### SUPPLIED RECORDS ###
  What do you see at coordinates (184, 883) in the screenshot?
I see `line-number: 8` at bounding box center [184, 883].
###
### SUPPLIED RECORDS ###
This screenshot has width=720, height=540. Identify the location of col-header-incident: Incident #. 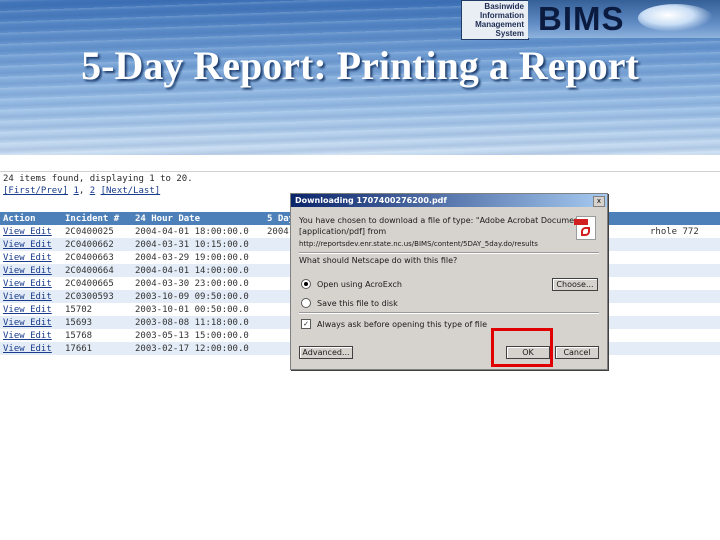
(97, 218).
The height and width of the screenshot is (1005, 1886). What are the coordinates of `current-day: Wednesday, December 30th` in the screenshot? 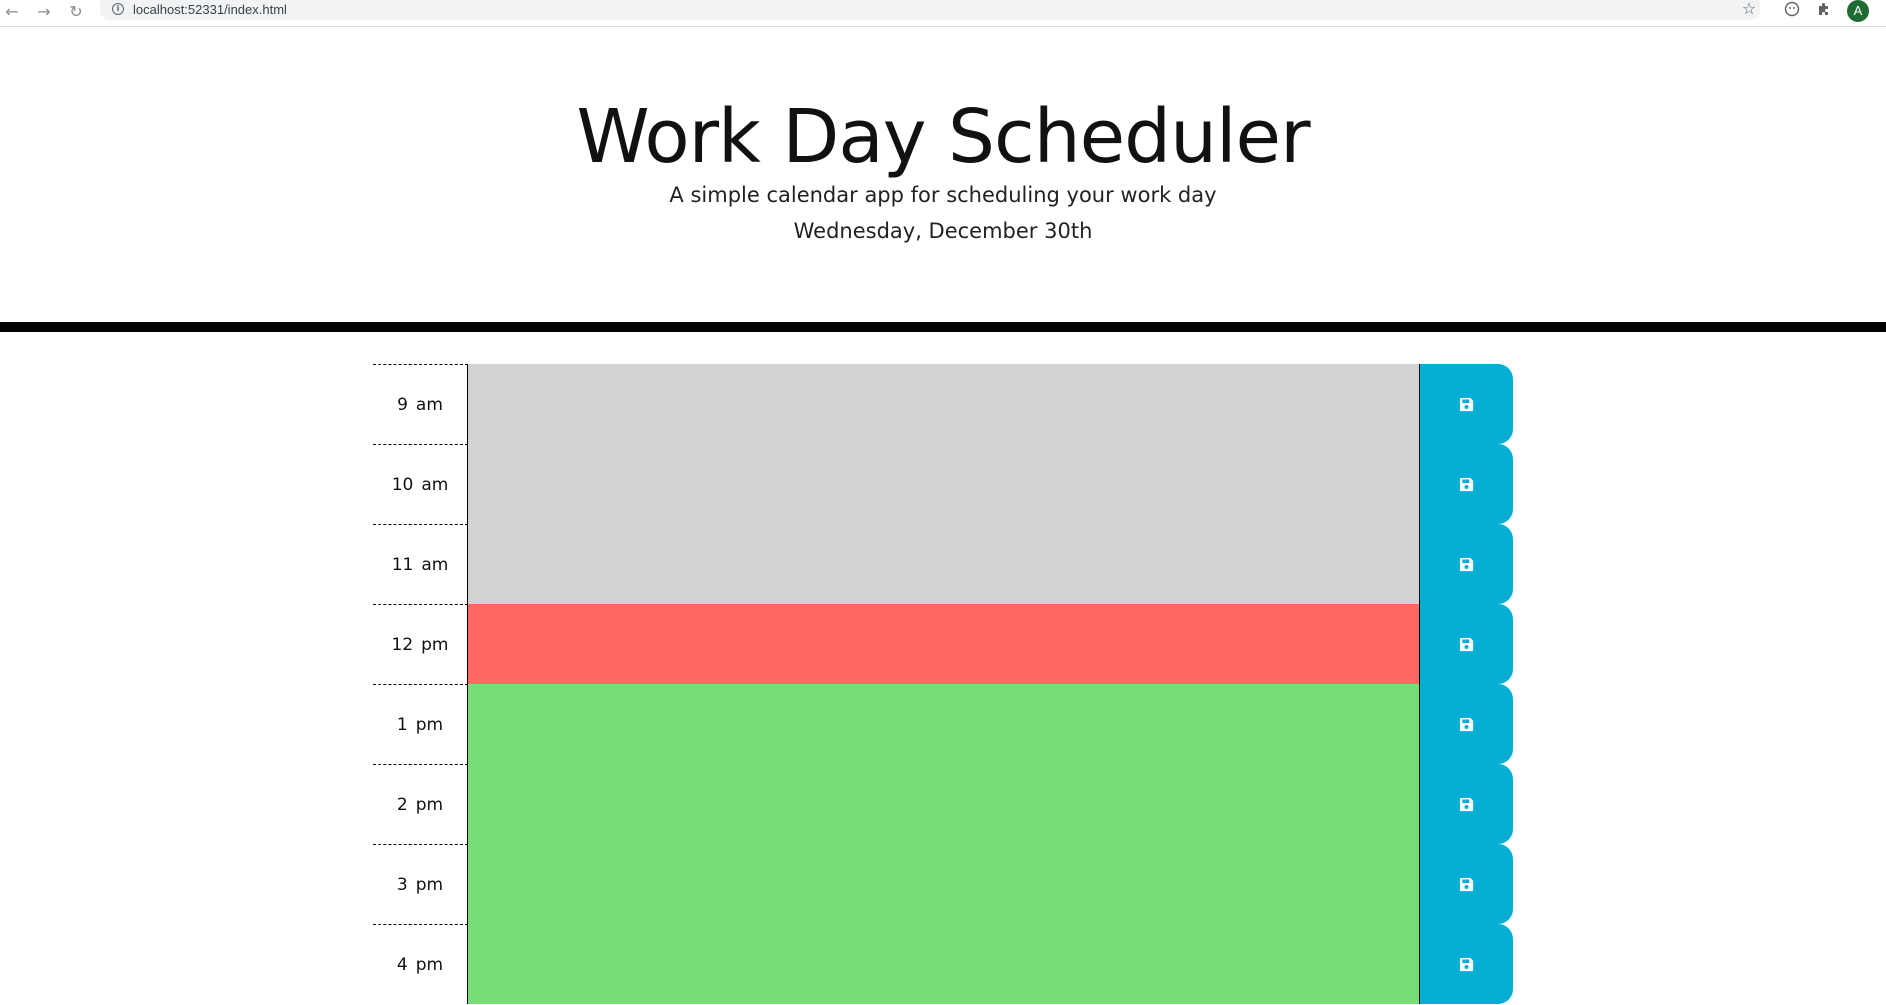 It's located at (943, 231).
###
[EXERCISE] Output as a numbered list the lines from the line with "What do you" to the line with "center [184, 883].", leaving out any blank lines.

[WORKED SOLUTION]
1.   What do you see at coordinates (184, 883) in the screenshot?
2. I see `line-number: 8` at bounding box center [184, 883].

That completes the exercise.